#### DOCUMENT TEXT

Reputation: 110203
I have downloaded 5MB of a very large json file. From this, I need to be able to load that 5MB to generate a preview of the json file. However, the file will probably be incomplete. Here's an example of what it may look like:
[{
"first": "bob",
"address": {
"street": 13301,
"zip": 1920
}
}, {
"first": "sarah",
"address": {
"street": 13301,
"zip": 1920
}
}, {"first" : "tom"
From here, I'd like to "rebuild it" so that it can parse the first two objects (and ignore the third).
Is there a json parser that can infer
or cut off the end of the string to make it parsable? Or perhaps to 'stream' the parsing of the json array, so that when it fails on the last object, I can exit the loop? If not, how could the above be accomplished?
Upvotes: 9
Views: 5597
Reputation: 36249
For the specific structure in the example we can walk through the string and track occurrences of curly brackets and their closing counterparts. If at the end one or more curly brackets remain unmatched, we know that this indicates an incomplete object. We can then strip any intermediate characters such as commas or whitespace and close the resulting string with a square bracket.

########

• _JOB A_: Write out the passage of the thread on truncated JSON files, starting with "Is there a json" and going on through "a square bracket.".
• _JOB B_:
Answer these questions from the thread on truncated JSON files:
(i) How much of the very large JSON file has been downloaded?
(ii) What first name is given in the object the asker wants to ignore?
(iii) According to the reply, what is used to close the resulting string after the intermediate characters are stripped?

#### SUPPLIED DATA

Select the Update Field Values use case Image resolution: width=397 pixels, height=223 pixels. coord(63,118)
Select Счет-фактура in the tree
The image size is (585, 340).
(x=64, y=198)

########

• _WORKED ANSWER A_:
Is there a json parser that can infer
or cut off the end of the string to make it parsable? Or perhaps to 'stream' the parsing of the json array, so that when it fails on the last object, I can exit the loop? If not, how could the above be accomplished?
Upvotes: 9
Views: 5597
Reputation: 36249
For the specific structure in the example we can walk through the string and track occurrences of curly brackets and their closing counterparts. If at the end one or more curly brackets remain unmatched, we know that this indicates an incomplete object. We can then strip any intermediate characters such as commas or whitespace and close the resulting string with a square bracket.

• _WORKED ANSWER B_:
(i) 5MB
(ii) tom
(iii) A square bracket